Open pureklkl opened 5 months ago
Could you go into some more detail about the problem you ran into? How many Pods you were creating, how much resources the operator was using, and what happened to the API Server as a result?
A newbie suestion, what is the purpose of the webhook ? And what would be the potential problem to disable it ? Thanks in advance.
The purpose of the webhook is to make changes to Pods before they're created. For the operator this involves injecting autoinstrumentation or sidecar Otel Collector containers. As Pods are immutable, this can only happen when they're created. The API Server calls the webhook on every Pod creation, and the operator gets to decide if it wants to make any changes to the Pod manifest.
Webhooks can also be used for other things, like doing validation, but for Pods specifically, the operator only does what I outlined above.

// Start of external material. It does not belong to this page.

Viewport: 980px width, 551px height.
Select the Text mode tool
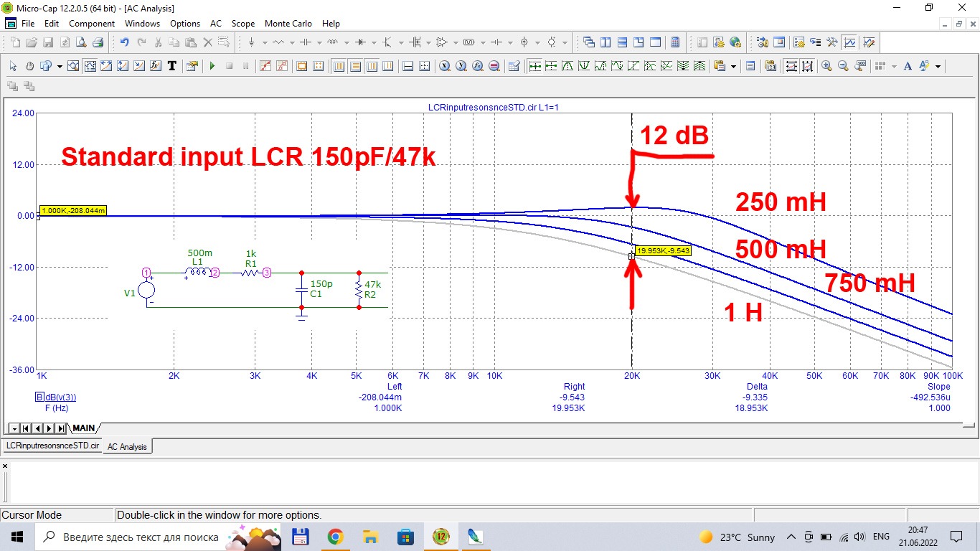click(172, 66)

It's not invalid to want to disable them, but this is fairly advanced customization of the operator, and can get you in trouble if you don't fully understand what you're doing. As a proper solution to @pureklkl's problem, I'd prefer to optimize the webhook so it can easily cope with large bursts of requests.
I encountered a similar issue with the operator running in my cluster, which caused delays in creating new resources. Upon investigation, I traced the problem back to the operator. Deleting the operator pod resolved the issue, restoring normal operation. As a measure, I have excluded the admission webhook(Refer) for all namespaces except the one housing the operator.
I'm still experiencing delays in resource creation within namespaces that host the operator. This namespace includes services like nginx, target allocator, otel collector, and others.
Could you please clarify the following questions for me?
The admission webhook to monitor the pod creation may cause performance burden on k8s api server. Thus before resolving the performance problem, please add an option to turn it off.
The problem webhook https://github.com/open-telemetry/opentelemetry-helm-charts/blob/opentelemetry-operator-0.53.0/charts/opentelemetry-operator/templates/admission-webhooks/operator-webhook.yaml#L128
When significant amount of pods created at the same time, the performance burden will bring down the opentelemetry operator and the following k8s api server which killed the entire cluster. Even though we turnt off the instrumentation, it will cause unnecessary cost on k8s api server. Unlike the instrumentation and opentelemetry collector resource webhook, the performance cost of the pod webhook scaled with the cluster size.
The only optionsthat provide the similar function are namespace/object selector, but they are ideal as just remove this webhook when not used.